現代日本、結婚間近の男女とその友人たちが揺れ動く日々を描く群像劇。
濱口竜介 の名を世界が見つけた初期の代表作。東京藝術大学大学院映像研究科の修了作品。
脚本の面白さがすでにある。ゲーム性や構成の甘さと言いたいことが前に出過ぎているところや意図が強い部分はある。
演技的な提案はまだないが、そこがない分、作家としての芯の味が見えてくる。その片鱗をまるで前後を削除したかのような教室シーンの生徒の演技に見る。
それは、会話の面白さがある。すでに世界レベルの。ただし、会話の扱いの難しさがまだこなれてない。そのことで、役者の技量の差が目立ってしまう。2008年代のはずが、どこかトレンディドラマのよう。これは年齢的なものかね。
シーンごとの芝居のムラがある。これは作品によっては今もあるけど。そのことでフィクションを際立たせる。
いくつか、撮影の残念さが際立つ。だが、堂々たるロケ地や長回しなど印象的で、映画的なシーンがあり、脳裏に焼き付く。これは凄まじいことだ。
それらは、よくできているからこそそういうところが気になってしまうレベルということだ。

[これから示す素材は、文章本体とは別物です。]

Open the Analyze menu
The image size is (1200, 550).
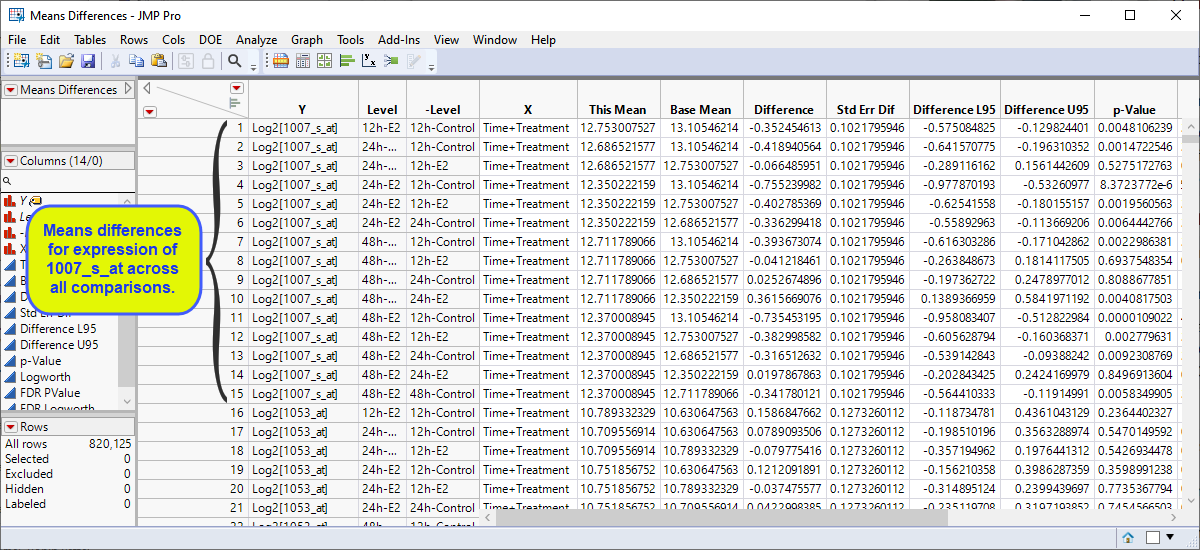pyautogui.click(x=256, y=40)
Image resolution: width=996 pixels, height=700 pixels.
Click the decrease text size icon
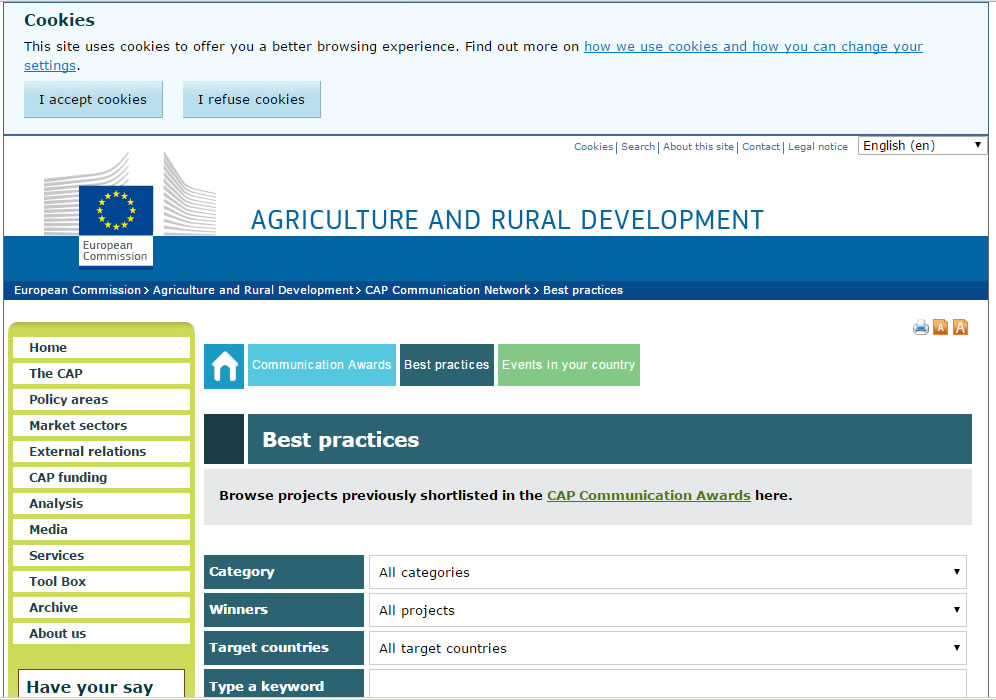(x=940, y=328)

恋愛感情と暴力の並べ方にはお子だけ取り出して話たくなる魅力的なテーマ。そして、それはそのままタイトルにつながってもいる。
作家は初期作に熟練することを改めて思い出す煙作。
おまけ。
『PASSION』は『情熱』。
すでに世界を見たタイトルともいえる。
2008年の作品。
製作国:日本
上映時間:115分
新しい下北沢の映画館シモキタ・エキマエ・シネマ"K2"の開館での特集<言葉と乗り物>にて鑑賞。